The MCC consists of two loops, whose components are arranged symmetrically with respect to the vertical axis of the reactor. Each loop has two separator drums (1), which separate the steam from the steam-water mixture exiting from the core block. The separator drums are horizontal cylindrical steel vessels 2.6 m inside diameter and 33.76 m long with elliptical ends. Wall thickness of the shell is 115 mm. The drums are interconnected both at the lower, liquid filled, and the upper, steam filled elevations. In the water-filled zone the drums in the original design were connected by six pipes, each with a 325 mm outside diameter and a wall thickness of 16 mm (325 x 16) mm and in the steam zone the drums are joined by five (325 x 19) mm pipes. In the bottom section of each separator drum, a feedwater header is mounted, which through special mixers provides feedwater to the downcomer pipes. The separated water mixed with the returning feedwater, reaches the suction header (3) through 24 downcomer pipes on each loop (2).
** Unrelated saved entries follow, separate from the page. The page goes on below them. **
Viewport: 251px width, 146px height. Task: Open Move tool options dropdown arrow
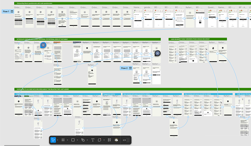click(x=58, y=140)
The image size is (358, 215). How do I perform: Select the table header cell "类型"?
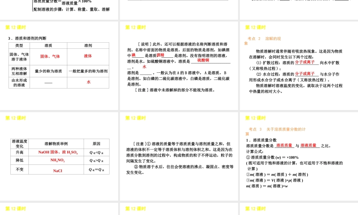(19, 45)
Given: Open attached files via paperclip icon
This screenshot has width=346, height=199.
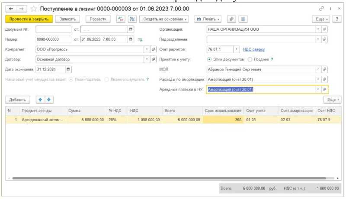Looking at the screenshot, I should [x=231, y=19].
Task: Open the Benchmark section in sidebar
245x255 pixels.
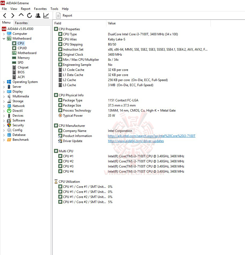Action: (21, 139)
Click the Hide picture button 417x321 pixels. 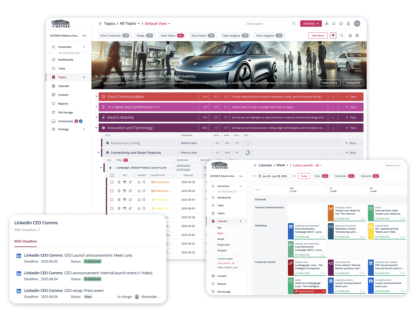click(329, 83)
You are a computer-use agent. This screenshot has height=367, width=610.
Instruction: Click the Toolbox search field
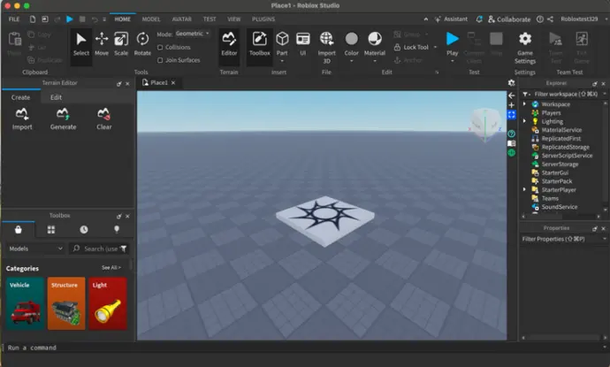point(100,248)
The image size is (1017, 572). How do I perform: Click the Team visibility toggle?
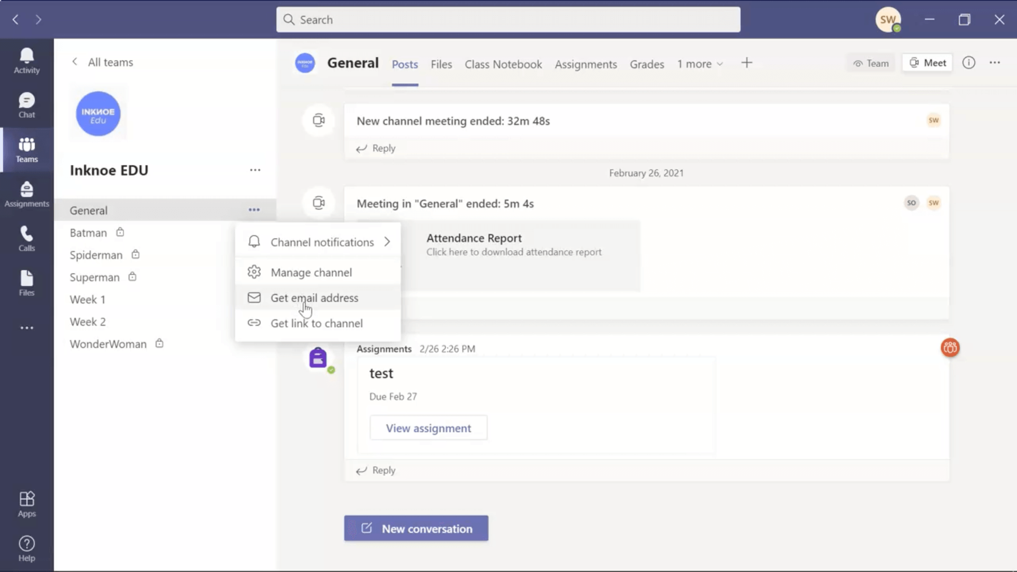pos(870,63)
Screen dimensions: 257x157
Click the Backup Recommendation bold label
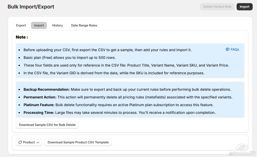click(x=47, y=89)
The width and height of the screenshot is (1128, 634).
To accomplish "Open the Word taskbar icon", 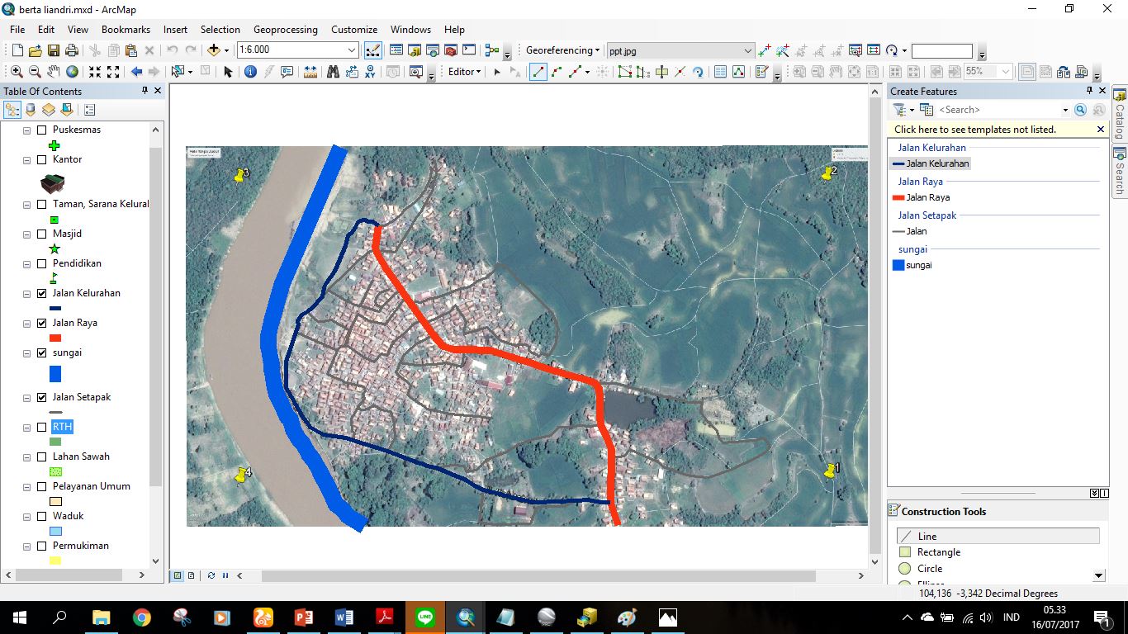I will tap(344, 617).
From the suction header it flows through four pipes (4) to the four Main Circulation Pump (MCP). During normal reactor operation, only three pumps are operating in each loop, the fourth pump is a reserve. The MCPs are of a vertical, centrifugal, single-stage configuration. The MCP assembly consists of a tank, a removable pump section, and an electric motor. The steel pump tank (5) is covered on the inside with an anti-corrosive mixture. The nominal capacity of the pump is 2.22 m3/s at a head of 1.962 MPa, speed - 1000 rpm, electric motor power - 5600 kW.
From the MCP, water flows through pressure header pipes (6) to the pressure header (8). The suction and pressure headers are connected by six bypass lines (7), each of which is provided with a gate and a check valve. The bypass (7) ensures that natural circulation of the coolant takes place in case the main circulation pumps are shut-off.
From the pressure header (8), water continues through twenty pipes to twenty group distribution headers (9). The outside diameter of a group distribution header is 325 mm, wall thickness is 15 mm, and the length is ~6 m. Mechanical filters are provided inside the pressure header, while, at the upstream end of the group distribution header, there is a flow limiter, a check valve, and a mixer for water from the reactor emergency core cooling system.
Fig. 5.1 Schematic representation of one loop of the main forced circulation circuit
1 - separator drum, 2 - downcomers, 3 - suction header, 4 - suction piping of the MCP, 5 - MCP, 6 - pressure piping of the MCP, 7 - bypass between headers, 8 - pressure header, 9 - group distribution header with flow limiter, check valve and mixer, 10 - bottom water piping, 11 - fuel channel before the core, 12 - fuel channel within the core, 13 - fuel channel above the core, 14 - steam-water pipes, 15 - steam pipelines
Each group distribution header is connected to 40-43 bottom water pipes (10) leading to fuel channels. The flow in each pipe, and therefore in each fuel channel (12), is set by isolation and control valves and is measured by a ball flow-meter. The steam-water mixture generated in the fuel channel flows through the steam-water pipes (14) to the separator drums (1).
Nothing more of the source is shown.